William Merritt Chase (1849 - 1916)
A leading impressionist painter, Chase was also one of the most influential of American art teachers. His students included Georgia O'Keeffe, Charles Demuth, Charles Sheeler, Marsden Hartley, Joseph Stella and others, but his teachings influenced generations of artists. The Indiana-born Chase studied in Munich, where instructors encouraged his lively, instinctive, boldly-brushed style, and this virtuoso approach would remain a hallmark of his work, instantly recognizable in his portraits and figural works as well as his landscapes and interior scenes. In his role as a teacher, Chase also emphasized a spontaneous technique, instructing students to paint directly from nature or human subjects without extensive preliminary sketching. Though he taught in a number of places, he is perhaps most closely linked with New York's Art Students League as well as with the summer painting school he founded at Shinnecock, Long Island, the first formal outdoor painting school in this country.
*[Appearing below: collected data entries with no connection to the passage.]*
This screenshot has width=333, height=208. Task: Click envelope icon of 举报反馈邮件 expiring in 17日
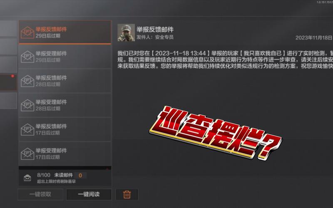point(27,129)
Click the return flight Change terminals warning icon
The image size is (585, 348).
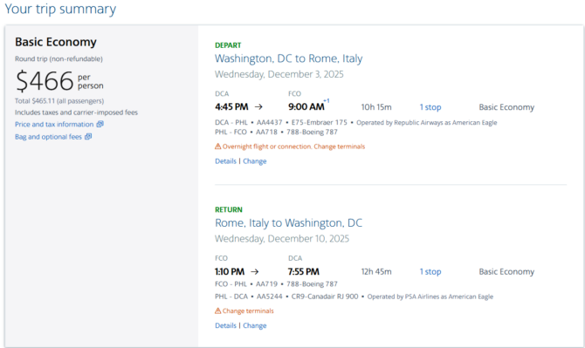pos(218,310)
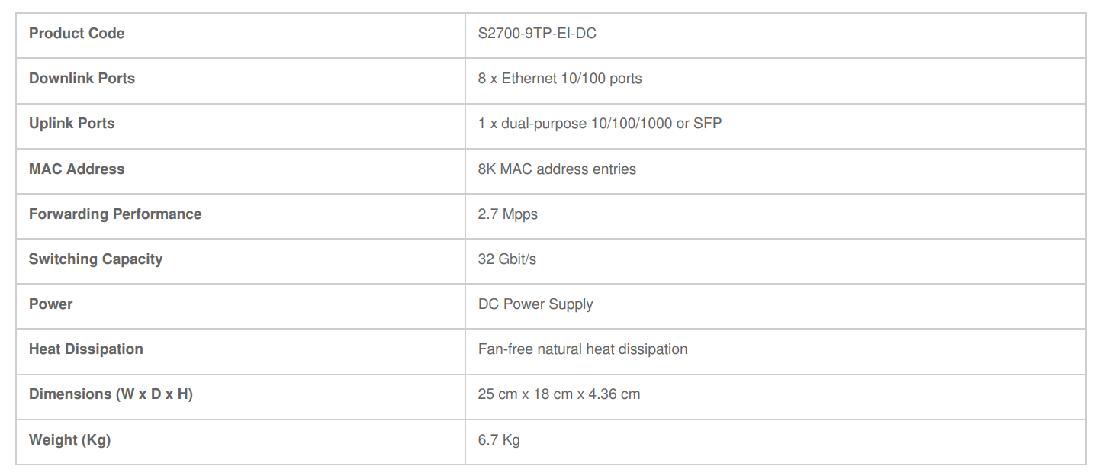Screen dimensions: 1103x473
Task: Click the dual-purpose 10/100/1000 or SFP value
Action: pyautogui.click(x=600, y=124)
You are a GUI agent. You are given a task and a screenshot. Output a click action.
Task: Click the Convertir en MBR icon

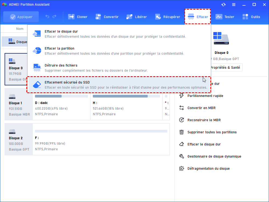[x=182, y=108]
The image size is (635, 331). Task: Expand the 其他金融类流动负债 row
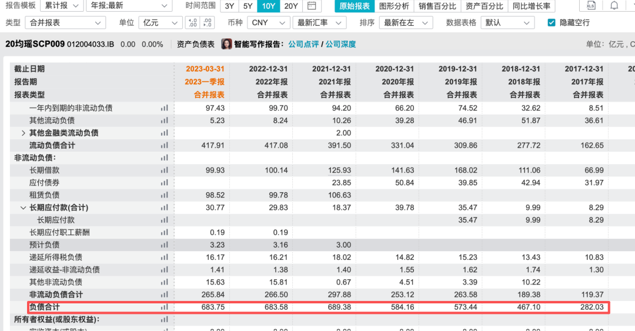coord(24,133)
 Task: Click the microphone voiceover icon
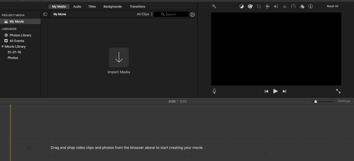coord(214,91)
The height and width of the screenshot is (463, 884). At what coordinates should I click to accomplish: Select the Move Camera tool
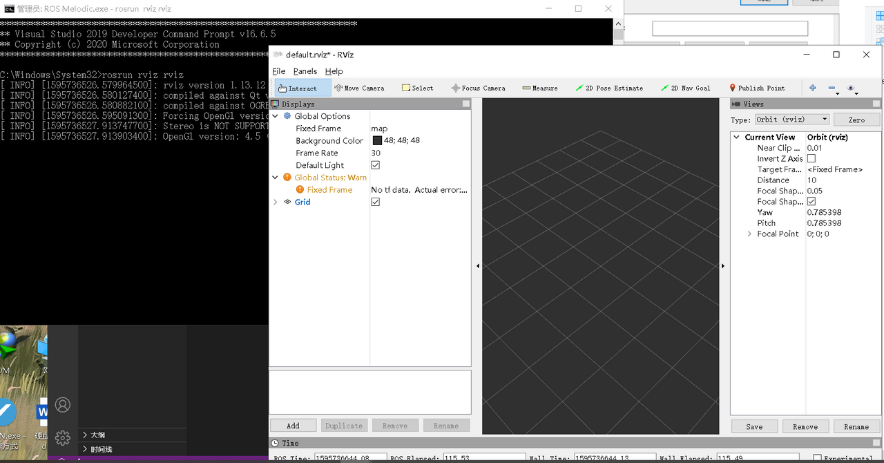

Highly proficient in pastel as well as oils, Chase organized with Robert Frederick Blum the American Society of Painters in Pastel, and is viewed as one of the most accomplished artists in this medium. He exhibited with the Ten American Painters, and was held in such high esteem during his lifetime that the 1915 Panama-Pacific Exposition in San Francisco dedicated an entire gallery to his paintings. In addition to his portraits and figural works, he also painted still lifes and interior views, including those of his studio on Long Island. His many landscape subjects include views of Europe, the Shinnecock Hills and eastern Long Island, Central Park, New York, and Prospect Park, Brooklyn.
Image: William Merritt Chase, Peter A. Juley & Son Collection, Courtesy of the Smithsonian American Art Museum.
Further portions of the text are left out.